Prasanth Prabhakaran, Sr VP, Kotak Securities
Before investing, figure out your risk appetite, duration of investment and the objective of investment plan.
It is important to understand that there is no short cut to wealth creation. Adopt a long-term approach.
Learn to stay calm. Don't follow herd mentality and change your investment plans based on market conditions.
Look at investing. In most cases, equity markets bounce back well before the end of a recession. Provided you have a long-term focus, this may be the best time to start investing.
Finally, investment requires continuous monitoring and re-looking at one's portfolio and the same cannot be done unless one takes a keen interest in the science of investing. In case you do not have the enough time, approach a good portfolio manager/mutual fund and start an SIP plan. Avoid thematic funds. Go for large-cap diversified funds.
Market outlook till 2010
The markets will remain muted and stay in the 9,500-10,500 range till mid 2010, with several sharp movements based on specific events. Post-March-April 2010, the global turmoil would have cooled off and a solution to the crisis would have been unravelled. However, as I have mentioned earlier, equity markets will lead the bounceback well before the end of the recession. The next two years will be a waiting period where an investor will need lots of patience and liquidity to come out with reasonable returns.

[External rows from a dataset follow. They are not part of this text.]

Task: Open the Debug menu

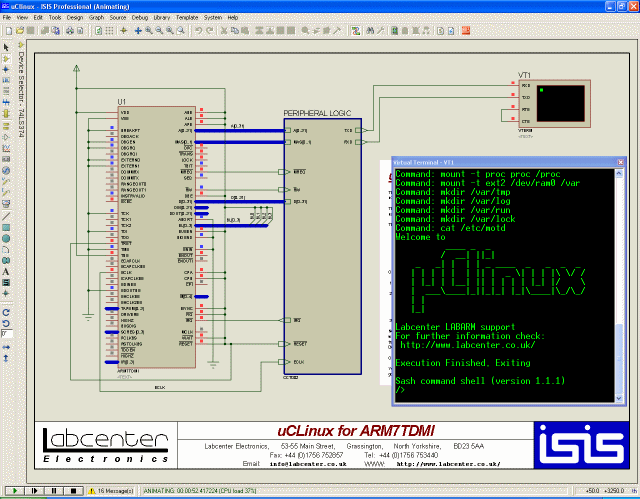Action: coord(139,17)
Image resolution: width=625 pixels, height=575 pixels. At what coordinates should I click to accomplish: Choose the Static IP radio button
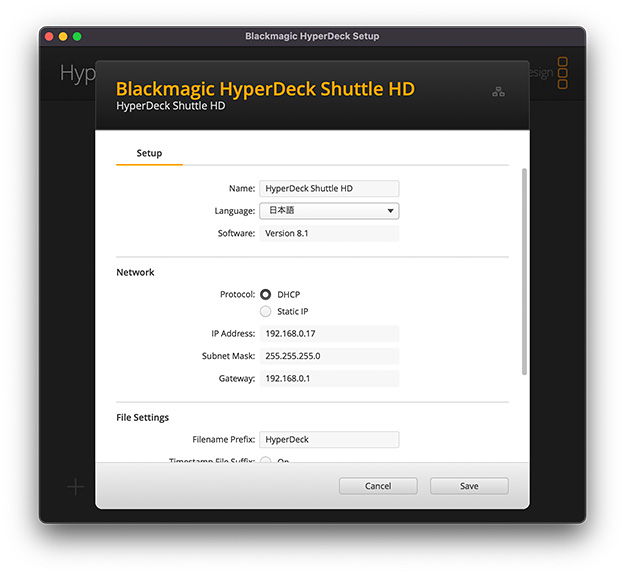(x=266, y=312)
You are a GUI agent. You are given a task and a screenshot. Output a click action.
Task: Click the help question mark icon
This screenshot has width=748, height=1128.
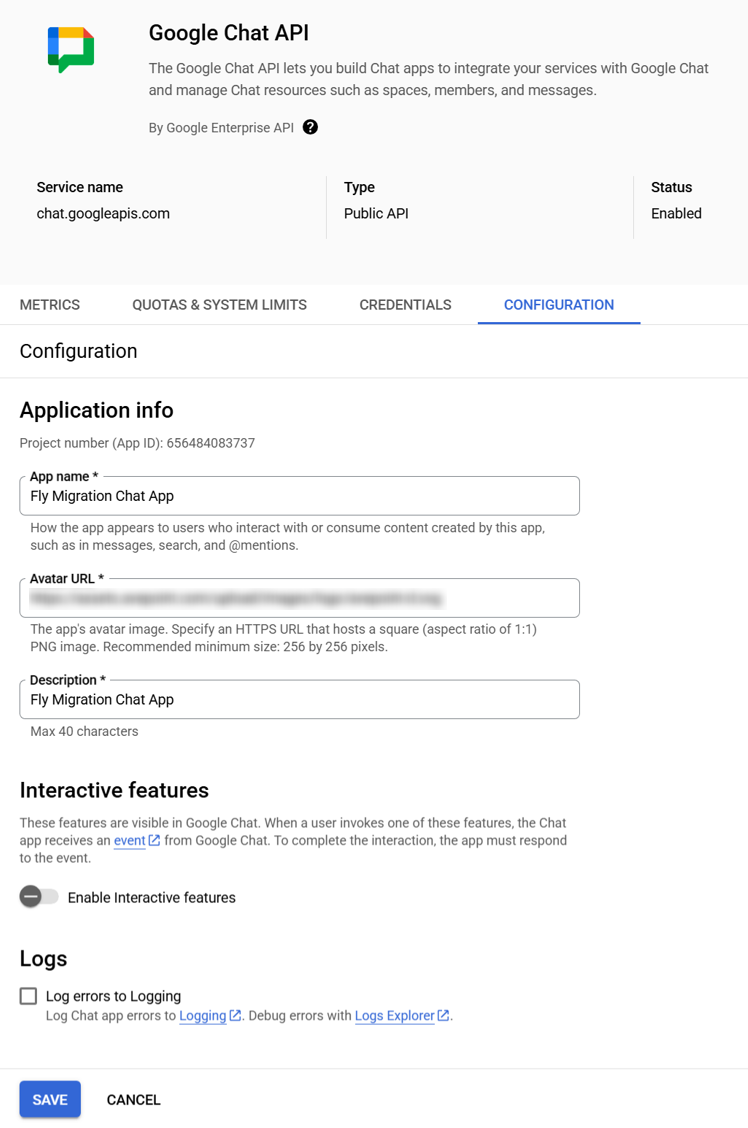pos(310,127)
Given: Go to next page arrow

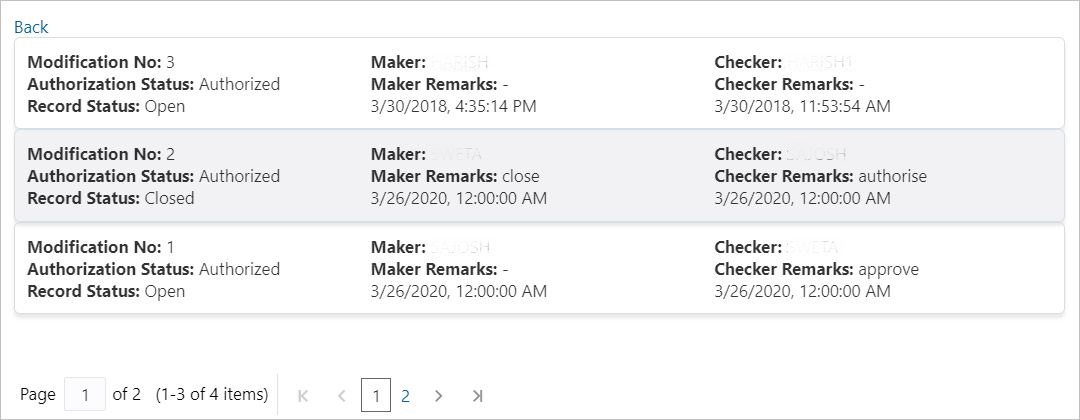Looking at the screenshot, I should (438, 396).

T S Harihar, senior VP, ICICI Securities
Focus on dividend-yield stocks. For example, Bongaigon Refineries and Chennai Petroleum have dividend yields of close to 13% while Wockhardt, HCL and Infosys have dividend yields close to 10%. These are tax-free returns, which makes them twice as attractive as any FD.
Take a hard look at your portfolio. Get rid of momentum stock, notwithstanding the loss. Most bounce-backs are led by frontline stocks. To the extent possible, let your portfolio be weighted in favour of frontline large-caps.
Understand the three dimensions of the market -- price, value and time. Today, prices of most stocks have corrected far in excess of the erosion in value. That makes them an attractive investment proposition. But remember bear markets never exhibit a V-shaped recovery. Your ability to hold on to stocks is very important at this moment.
There are no encores in the market. No two bull markets have ever been driven by the same set of stocks. In 1992 it was cement, in 2000 it was technology and in 2008, it was real estate. Watch out for the next stars. Take a look at the stocks in sectors like alternative energy, minerals, logistics, security systems and resources. And finally, keep in mind that whether it is a bull or bear market, your financial goals do not change. Equity is still likely to cause short-term pain and long-term gain.
Market outlook till 2010
Over the next two years, three factors will decide the direction of the markets: falling interest rates and inflation; institutional inflows and rupee-dollar parity; and structural changes. The markets in 2010 will depend a lot on the direction that Indian reforms takes.